AdMachines Master Terms and Conditions
Last Updated: March 2025
These Master Terms and Conditions ("Agreement") constitute a binding contract between AdMachines, Inc. ("AdMachines," "we," "us," or "our") and you, the client ("Client," "you," or "your"). By accessing or using any services, websites, technology, or materials provided by AdMachines, you agree to be bound by these Terms and the incorporated documents, including the Privacy Policy, Acceptable Use Policy, and Website Accessibility Statement.

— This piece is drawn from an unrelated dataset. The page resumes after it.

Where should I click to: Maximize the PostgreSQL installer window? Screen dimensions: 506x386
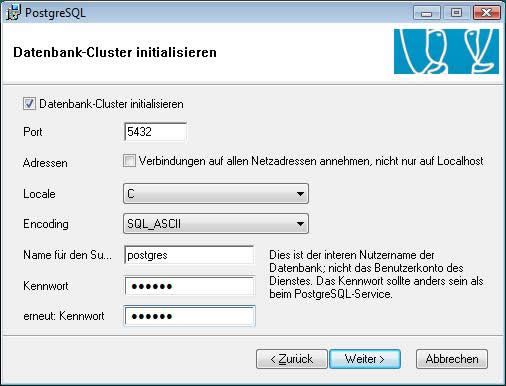point(456,13)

- Scope and Delivery of Services
- Scope of Services
AdMachines offers a range of digital marketing services, including but not limited to managed advertising (search, display, social media), software technology, lead generation, website hosting and design, SEO, analytics, reporting, and call tracking. These services are outlined in the Marketing Services Agreement agreed to by Client, and are governed by this Agreement.
- Term and Renewal
This Agreement has an initial term of twelve (12) months from the Effective Date. Unless otherwise stated, the Agreement will automatically renew another 12 months thereafter unless terminated in writing with at least thirty (30) days’ notice from the renewal date. The renewal date is the anniversary of the agreement when it was signed.

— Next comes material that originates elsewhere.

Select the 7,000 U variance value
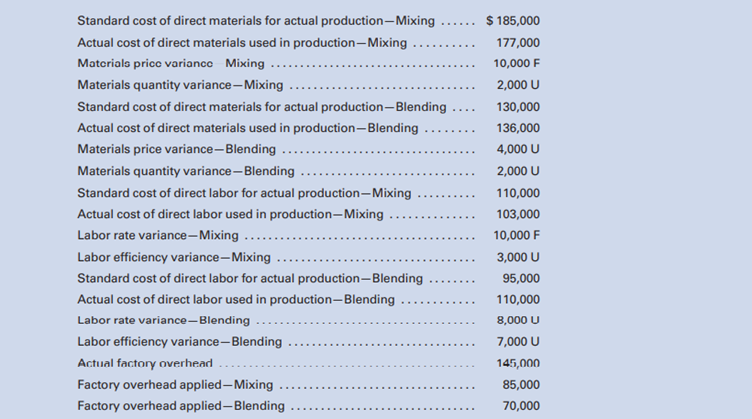This screenshot has height=419, width=752. point(517,342)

- Service Execution, Strategic Discretion, and No Guarantee of Perfection
AdMachines will use commercially reasonable efforts to provide a high-quality experience and successful execution of Services. However, Client acknowledges that digital marketing services inherently involve dynamic conditions, evolving platforms, and ongoing strategic adjustments. Accordingly, AdMachines reserves the right, in its professional judgment, to make changes to account strategy, advertising copy, targeting, budget allocation, and campaign configuration at any time without prior notice to Client, when such changes are deemed to be in Client’s best interest.
AdMachines account managers or personnel assigned to your account may change over time, and AdMachines reserves the right to assign, reassign, or replace any personnel in its sole discretion. While AdMachines endeavors to ensure continuity and quality of service, no specific personnel are guaranteed.
Client further acknowledges that (i) occasional errors, delays, or omissions may occur in the delivery of Services despite AdMachines’ best efforts; (ii) no strategy, campaign, or effort guarantees specific results, rankings, performance, or return on investment; and (iii) the Services are provided “as is” without warranties or representations of perfection. By entering this Agreement, Client authorizes AdMachines to act in a fiduciary capacity in making strategic and tactical decisions necessary to execute marketing initiatives on Client’s behalf.
While AdMachines strives to optimize marketing campaigns for the Client, Client acknowledges that marketing services inherently depend on external factors including audience behavior, market dynamics, and platform changes. No guarantees are made regarding specific performance metrics such as click-through rates (CTR), conversion rates, lead generation, or ROI. AdMachines will use commercially reasonable efforts but will not be liable for marketing campaign outcomes.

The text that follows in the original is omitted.